One thing I ended up doing while reading was having conversations with Claude to help me expand on topics where the book didn’t go into as much detail as I’d hoped. Here’s an example, when the penny dropped for me about why prompt caching is good and what it involves, during a discussion where we were going deep(ish) on how inference prefill and decode worked:
(I find Claude’s “way to go!” manner of speaking a bit wearing sometimes, but generally like it.)
While AI Engineering was a great book, it was focused on making things with AI models, rather than making AI models. So I’ve started Building a Large Language Model (from scratch), which I suspect will be a much harder undertaking. When I’d finished AI Engineering, and discovered that my greatest interest was in that intersection between models and infrastructure, I wanted to start understanding how the models worked to a much greater extent, or, at least, in enough detail that I could visualise how to build the systems that host and train them. I think this is the right book for that, but I think it will take me quite a while to work through it as there are a lot of new concepts.

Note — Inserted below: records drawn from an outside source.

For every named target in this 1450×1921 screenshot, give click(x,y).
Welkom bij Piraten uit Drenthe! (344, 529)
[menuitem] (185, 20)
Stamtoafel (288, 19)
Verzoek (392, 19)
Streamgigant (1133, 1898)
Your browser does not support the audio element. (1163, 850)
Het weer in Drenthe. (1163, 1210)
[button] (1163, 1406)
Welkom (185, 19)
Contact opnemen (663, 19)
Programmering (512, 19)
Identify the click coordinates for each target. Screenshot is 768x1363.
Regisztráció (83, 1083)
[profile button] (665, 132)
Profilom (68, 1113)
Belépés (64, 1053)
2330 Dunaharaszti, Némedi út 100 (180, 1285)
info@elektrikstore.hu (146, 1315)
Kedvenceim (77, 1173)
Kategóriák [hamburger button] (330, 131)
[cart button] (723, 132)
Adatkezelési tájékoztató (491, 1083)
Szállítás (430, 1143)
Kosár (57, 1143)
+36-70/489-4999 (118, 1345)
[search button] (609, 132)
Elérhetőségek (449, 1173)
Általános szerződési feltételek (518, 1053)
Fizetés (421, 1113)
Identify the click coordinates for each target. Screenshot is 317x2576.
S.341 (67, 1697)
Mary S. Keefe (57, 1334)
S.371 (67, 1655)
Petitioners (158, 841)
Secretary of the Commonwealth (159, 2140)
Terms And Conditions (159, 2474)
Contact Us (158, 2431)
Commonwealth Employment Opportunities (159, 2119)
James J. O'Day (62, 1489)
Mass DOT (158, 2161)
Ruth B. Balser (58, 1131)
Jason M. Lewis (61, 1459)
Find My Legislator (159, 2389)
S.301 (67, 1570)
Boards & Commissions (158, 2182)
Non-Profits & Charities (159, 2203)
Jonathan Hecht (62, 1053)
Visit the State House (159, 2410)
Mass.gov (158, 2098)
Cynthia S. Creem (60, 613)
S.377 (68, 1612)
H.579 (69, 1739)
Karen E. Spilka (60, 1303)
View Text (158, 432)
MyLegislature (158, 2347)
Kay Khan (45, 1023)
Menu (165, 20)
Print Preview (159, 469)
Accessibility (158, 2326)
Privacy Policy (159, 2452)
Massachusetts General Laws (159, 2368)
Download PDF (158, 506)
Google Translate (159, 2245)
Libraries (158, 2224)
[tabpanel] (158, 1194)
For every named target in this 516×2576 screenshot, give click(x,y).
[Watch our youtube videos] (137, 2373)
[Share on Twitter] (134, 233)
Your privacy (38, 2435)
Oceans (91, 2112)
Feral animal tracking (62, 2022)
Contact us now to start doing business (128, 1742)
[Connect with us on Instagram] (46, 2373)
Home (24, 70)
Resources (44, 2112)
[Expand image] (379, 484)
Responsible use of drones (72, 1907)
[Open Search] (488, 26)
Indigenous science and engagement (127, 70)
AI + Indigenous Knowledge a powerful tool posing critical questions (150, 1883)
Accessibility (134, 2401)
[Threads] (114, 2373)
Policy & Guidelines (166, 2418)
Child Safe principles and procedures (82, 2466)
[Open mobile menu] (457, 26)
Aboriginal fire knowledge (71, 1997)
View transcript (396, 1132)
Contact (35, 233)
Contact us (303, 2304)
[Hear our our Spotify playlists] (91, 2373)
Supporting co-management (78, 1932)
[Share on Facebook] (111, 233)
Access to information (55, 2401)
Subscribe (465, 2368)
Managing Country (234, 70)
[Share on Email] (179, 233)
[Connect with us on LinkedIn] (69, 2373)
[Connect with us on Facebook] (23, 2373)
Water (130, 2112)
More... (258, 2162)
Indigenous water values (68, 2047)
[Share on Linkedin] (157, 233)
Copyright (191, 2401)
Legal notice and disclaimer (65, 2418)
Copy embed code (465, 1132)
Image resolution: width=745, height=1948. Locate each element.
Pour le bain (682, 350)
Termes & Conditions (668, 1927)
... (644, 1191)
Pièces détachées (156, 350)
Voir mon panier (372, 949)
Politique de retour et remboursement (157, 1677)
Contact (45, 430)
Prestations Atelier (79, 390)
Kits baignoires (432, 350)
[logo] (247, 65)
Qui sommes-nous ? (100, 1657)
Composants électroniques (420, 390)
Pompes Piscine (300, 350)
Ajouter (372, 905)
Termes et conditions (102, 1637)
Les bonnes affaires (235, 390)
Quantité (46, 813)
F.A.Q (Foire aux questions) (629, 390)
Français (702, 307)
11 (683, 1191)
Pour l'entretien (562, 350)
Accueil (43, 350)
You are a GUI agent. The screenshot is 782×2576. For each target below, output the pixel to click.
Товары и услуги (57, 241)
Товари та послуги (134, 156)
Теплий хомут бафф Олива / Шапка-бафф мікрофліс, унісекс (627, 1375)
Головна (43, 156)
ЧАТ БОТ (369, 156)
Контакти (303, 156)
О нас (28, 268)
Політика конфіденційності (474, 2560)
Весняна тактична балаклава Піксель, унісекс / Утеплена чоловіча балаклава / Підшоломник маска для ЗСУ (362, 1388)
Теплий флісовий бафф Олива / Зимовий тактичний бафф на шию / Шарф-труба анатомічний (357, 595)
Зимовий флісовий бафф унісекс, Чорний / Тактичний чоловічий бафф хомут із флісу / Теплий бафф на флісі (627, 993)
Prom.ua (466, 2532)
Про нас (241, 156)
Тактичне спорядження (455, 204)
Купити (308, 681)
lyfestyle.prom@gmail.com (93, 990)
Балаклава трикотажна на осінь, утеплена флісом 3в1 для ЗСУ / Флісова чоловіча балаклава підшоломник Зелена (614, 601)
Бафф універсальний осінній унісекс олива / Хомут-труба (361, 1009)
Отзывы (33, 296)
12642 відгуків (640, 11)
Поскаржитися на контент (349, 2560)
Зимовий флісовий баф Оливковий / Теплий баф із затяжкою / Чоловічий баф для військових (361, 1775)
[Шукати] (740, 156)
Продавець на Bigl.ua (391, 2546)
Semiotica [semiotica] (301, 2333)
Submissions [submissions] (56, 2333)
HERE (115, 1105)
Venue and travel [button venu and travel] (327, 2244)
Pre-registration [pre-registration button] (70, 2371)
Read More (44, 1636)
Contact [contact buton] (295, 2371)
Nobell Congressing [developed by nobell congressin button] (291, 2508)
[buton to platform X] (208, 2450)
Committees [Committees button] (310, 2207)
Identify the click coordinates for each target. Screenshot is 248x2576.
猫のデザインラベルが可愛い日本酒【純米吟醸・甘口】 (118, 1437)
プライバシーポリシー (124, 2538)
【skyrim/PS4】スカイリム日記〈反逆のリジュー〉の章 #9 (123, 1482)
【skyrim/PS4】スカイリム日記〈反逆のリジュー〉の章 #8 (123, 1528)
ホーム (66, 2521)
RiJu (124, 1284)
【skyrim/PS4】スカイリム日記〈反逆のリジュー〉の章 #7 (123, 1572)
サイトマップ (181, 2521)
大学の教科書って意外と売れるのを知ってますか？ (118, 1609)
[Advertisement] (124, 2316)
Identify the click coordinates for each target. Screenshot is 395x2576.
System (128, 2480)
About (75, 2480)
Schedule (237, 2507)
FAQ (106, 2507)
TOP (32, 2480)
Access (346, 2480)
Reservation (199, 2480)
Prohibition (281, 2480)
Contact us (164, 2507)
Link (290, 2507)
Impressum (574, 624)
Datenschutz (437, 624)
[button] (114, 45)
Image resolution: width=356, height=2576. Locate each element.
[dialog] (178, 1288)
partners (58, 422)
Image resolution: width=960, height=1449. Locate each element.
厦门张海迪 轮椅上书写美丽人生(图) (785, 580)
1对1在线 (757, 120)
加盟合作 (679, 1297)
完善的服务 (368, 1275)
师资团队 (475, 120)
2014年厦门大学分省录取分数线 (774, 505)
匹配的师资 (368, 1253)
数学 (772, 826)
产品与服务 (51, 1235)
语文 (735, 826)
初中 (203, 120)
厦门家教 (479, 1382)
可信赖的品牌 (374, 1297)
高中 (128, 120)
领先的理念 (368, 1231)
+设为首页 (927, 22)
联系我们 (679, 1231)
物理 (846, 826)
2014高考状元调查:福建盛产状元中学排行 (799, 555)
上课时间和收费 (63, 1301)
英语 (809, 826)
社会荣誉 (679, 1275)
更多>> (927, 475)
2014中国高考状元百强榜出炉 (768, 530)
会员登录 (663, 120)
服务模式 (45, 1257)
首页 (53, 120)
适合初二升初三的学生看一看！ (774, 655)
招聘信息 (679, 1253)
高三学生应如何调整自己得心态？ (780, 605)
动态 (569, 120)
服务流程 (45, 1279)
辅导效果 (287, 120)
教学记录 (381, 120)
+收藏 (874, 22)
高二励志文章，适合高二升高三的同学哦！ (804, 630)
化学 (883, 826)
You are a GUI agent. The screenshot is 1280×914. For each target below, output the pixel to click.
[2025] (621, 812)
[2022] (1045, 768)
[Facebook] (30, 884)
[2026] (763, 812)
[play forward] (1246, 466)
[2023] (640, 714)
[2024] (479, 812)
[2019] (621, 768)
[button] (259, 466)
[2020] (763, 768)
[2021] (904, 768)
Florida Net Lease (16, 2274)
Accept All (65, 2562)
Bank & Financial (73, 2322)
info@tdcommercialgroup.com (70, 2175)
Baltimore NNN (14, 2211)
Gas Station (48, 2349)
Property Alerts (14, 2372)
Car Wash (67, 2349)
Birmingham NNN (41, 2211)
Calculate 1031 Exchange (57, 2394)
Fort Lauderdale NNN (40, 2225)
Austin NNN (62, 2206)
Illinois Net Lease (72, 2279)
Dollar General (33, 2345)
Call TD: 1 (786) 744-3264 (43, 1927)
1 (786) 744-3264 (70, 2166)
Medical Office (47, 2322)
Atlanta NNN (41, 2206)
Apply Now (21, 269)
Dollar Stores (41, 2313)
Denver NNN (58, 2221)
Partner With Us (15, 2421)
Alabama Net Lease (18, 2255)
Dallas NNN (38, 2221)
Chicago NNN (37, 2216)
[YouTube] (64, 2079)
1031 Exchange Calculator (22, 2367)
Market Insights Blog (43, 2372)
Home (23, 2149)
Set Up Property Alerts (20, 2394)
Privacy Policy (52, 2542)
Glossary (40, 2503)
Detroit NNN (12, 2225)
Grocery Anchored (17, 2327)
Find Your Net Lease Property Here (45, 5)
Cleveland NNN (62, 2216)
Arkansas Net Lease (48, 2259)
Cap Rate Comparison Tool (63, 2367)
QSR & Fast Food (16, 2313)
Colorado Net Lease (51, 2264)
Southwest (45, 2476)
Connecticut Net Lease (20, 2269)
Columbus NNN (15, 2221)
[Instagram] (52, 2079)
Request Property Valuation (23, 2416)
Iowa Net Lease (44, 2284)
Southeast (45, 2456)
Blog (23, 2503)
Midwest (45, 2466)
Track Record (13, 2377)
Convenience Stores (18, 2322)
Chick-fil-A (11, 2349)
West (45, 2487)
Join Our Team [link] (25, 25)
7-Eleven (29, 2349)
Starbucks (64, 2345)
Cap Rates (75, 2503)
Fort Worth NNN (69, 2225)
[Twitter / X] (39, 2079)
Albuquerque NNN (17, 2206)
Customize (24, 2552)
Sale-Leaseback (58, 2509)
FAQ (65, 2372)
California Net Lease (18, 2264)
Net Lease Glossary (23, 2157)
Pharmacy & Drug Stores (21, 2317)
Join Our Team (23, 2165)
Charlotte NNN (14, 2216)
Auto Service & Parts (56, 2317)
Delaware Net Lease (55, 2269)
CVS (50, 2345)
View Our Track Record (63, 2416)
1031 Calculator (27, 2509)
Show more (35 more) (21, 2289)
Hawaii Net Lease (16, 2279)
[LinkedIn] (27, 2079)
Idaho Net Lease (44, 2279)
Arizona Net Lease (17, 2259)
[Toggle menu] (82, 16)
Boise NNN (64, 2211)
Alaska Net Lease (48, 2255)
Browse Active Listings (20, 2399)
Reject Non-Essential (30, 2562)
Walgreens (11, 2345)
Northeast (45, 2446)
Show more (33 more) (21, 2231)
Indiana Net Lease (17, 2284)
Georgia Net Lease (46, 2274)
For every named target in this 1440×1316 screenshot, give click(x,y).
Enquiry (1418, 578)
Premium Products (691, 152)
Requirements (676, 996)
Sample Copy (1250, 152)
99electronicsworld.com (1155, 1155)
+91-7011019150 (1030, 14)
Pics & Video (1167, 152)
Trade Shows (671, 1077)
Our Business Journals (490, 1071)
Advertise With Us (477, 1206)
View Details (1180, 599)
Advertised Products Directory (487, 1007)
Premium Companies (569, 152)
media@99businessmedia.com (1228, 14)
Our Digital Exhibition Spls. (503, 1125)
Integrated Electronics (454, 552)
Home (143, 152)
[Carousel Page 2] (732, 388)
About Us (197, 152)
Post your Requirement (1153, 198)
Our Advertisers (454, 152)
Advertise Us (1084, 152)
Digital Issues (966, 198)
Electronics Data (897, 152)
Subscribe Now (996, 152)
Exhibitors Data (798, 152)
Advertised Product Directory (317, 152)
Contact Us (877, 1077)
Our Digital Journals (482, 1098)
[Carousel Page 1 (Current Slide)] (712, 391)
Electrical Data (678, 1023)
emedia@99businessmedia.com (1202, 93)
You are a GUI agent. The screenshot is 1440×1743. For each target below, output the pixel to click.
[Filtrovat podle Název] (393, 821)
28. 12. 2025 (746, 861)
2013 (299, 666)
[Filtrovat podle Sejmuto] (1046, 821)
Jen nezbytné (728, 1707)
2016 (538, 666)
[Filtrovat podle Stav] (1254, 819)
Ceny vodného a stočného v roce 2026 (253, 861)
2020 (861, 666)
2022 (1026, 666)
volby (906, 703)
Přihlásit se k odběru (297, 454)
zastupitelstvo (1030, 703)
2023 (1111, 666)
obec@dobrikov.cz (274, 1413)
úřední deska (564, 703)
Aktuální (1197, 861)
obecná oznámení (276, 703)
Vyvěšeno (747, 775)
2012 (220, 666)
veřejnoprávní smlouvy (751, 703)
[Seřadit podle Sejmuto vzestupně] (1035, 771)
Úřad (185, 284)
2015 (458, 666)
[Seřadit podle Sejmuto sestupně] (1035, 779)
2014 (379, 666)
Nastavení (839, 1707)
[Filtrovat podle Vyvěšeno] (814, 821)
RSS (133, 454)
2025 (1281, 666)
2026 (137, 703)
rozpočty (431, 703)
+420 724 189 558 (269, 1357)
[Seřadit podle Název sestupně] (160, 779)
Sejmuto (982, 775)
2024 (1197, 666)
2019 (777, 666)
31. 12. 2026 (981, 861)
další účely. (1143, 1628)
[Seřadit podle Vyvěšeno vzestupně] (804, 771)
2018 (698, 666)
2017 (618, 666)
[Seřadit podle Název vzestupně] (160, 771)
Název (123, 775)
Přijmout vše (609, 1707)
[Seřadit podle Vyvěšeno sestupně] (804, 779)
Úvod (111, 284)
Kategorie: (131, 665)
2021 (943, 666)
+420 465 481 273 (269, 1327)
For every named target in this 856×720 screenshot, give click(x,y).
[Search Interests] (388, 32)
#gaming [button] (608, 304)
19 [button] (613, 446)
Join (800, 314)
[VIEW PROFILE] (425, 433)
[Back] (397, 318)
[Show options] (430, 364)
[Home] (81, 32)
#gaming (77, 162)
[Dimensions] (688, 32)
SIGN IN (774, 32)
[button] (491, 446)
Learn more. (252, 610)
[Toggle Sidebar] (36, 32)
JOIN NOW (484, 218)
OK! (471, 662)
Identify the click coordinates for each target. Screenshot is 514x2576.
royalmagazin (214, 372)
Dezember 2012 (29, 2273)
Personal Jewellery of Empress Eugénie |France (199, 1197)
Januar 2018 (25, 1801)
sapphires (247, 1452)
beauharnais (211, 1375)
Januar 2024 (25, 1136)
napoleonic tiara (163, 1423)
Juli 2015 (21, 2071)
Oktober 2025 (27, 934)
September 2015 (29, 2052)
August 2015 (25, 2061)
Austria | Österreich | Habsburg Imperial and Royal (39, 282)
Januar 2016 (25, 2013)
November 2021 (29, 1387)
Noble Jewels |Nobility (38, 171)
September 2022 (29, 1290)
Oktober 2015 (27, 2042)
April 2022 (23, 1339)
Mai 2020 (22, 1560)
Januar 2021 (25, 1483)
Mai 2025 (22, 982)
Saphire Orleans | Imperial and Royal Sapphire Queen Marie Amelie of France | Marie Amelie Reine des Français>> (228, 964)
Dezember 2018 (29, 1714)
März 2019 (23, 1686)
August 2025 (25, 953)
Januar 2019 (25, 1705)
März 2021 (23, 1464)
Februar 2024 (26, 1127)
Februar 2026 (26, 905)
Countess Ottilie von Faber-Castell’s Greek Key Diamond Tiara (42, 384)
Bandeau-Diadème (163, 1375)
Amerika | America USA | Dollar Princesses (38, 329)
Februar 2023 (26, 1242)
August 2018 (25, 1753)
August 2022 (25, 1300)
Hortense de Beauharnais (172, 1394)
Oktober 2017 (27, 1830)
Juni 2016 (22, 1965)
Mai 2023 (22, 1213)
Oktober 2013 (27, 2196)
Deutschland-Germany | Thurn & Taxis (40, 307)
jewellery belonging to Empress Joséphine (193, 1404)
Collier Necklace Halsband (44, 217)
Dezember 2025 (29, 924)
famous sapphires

I really like the hands-on approach the book takes, and think that, if I can stick with it, I’ll come out the other side with a solid idea of how to train and run LLMs. That feels worth knowing.
Work
Over a couple of months, as a kind of “spare time” project given AI isn’t on my critical path work, I’ve taken ideas from Rapport and built an AI chatbot that’s focused on helping engineers at Cloudant. I wrote this because I believe that LLMs are capable enough without further tuning that they can be helpful in day-to-day work, and I wanted to build something to validate that belief.
In particular, I believe that it’s important to treat AI as a part of a toolbelt to solve real problems (as opposed to AI being a solution, and we try to find/create a “problem” to apply it to). So this project was born of the problem of helping engineers in adopting our new ClickHouse-based observability system. SQL was unfamiliar to many members of the team, especially when you throw in aggregating into p99 latency metrics and the like.
It’s a run of the mill text-to-SQL implementation using a chatbox user experience. It’s only model customisation is a prompt that includes phrases like “You are an expert in ClickHouse” and “Generate a SQL query to solve the user’s question” alongside our table schemas. For bonus points I included a separate chat experience with a generic “you’re helping a programmer get their work done” prompt, to provide help with CLI tools, python etc. While simple, it’s still impressive how quickly I could put a useful solution together using Streamlit and a prompt.
The app uses Llama 3.3 70B hosted on watsonx (because I work at IBM). Smaller models seemed significantly worse at SQL; I suspect the larger model has just encoded more “knowledge” about SQL during its training.
I only got this deployed on a server in the last few days (learning some new Chef and a lot of new systemd features in the process). I’m waiting to see what uptake, if any, it gets. If it’s popular, it might be a useful jumping off point in my wider quest at work to show that we should be starting to treat AI functionality as another baseline tool, rather than feeling fancy about using it.
Overall I got a lot done and learned a lot in March. I wonder what April will bring.